The problem is that with Medicare and Medicaid, about half of medical care in this country is already paid for using tax dollars, and we are currently considering expanding tax dollar payment for nearly all health care in the Nation. I disagree with Ezekial Emanuel's position, referenced in the Hastings journal article, "Where Civic Republicanism and Deliberative Democracy Meet," which is linked (in pdf) at Tapper's essay:

Americans fear that if society guarantees certain services as "basic," the range of services guaranteed will expand to include all - or almost all - available services (except for cosmetic surgery and therapies not yet proven effective or proven ineffective). So rather than risk the bankruptcy of having nearly every medical service socially guaranteed to all citizens, Americans have been willing to tolerate a system in which the well insured receive a wide range of medical services with some apparently basic services un- covered; Medicare beneficiaries receive fewer services with some discretionary services covered and some services that intuitively seem basic uncovered; Medicaid beneficiaries and uninsured persons receive far fewer services.
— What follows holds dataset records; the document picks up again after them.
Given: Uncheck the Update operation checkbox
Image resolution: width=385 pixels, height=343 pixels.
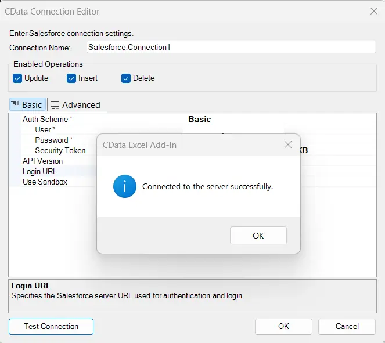Looking at the screenshot, I should coord(17,78).
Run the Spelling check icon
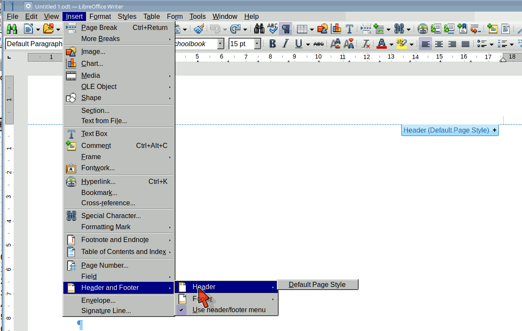Screen dimensions: 522x331 (x=273, y=29)
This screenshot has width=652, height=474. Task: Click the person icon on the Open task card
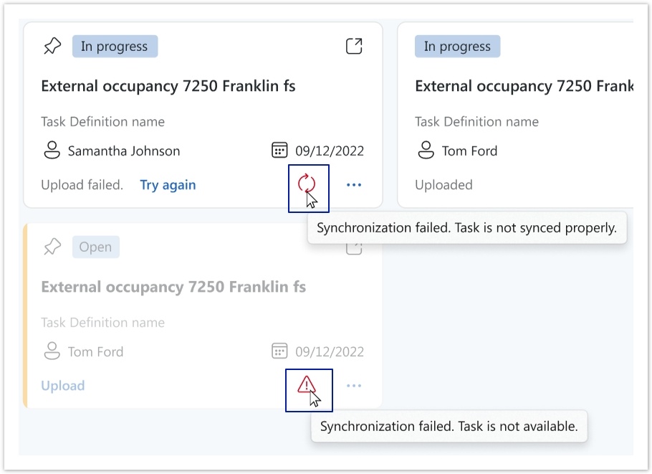click(x=52, y=351)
In fact, while we are concerned about the amount of taxes that will be imposed, the Tapper essay points out that we are very much afraid that government interference in health care will result in more limitations, so that none of us will be allowed, much less "guaranteed," to seek medical care that will prolong our lives and make us feel better, unless we are seen as members of a group that is more valuable than others. The examples that Dr. Emanuel gives and our observation of the government pre-paid medical care schemes around the world lead us to believe that, the more health care is financed by tax dollars, the more expensive and rationed it becomes.

Academic mind experiments that do not draw a line between what is acceptable and what is condemned by the authors understandably will be interpreted by others as at best, neutral, at worst, in support of condemnable acts.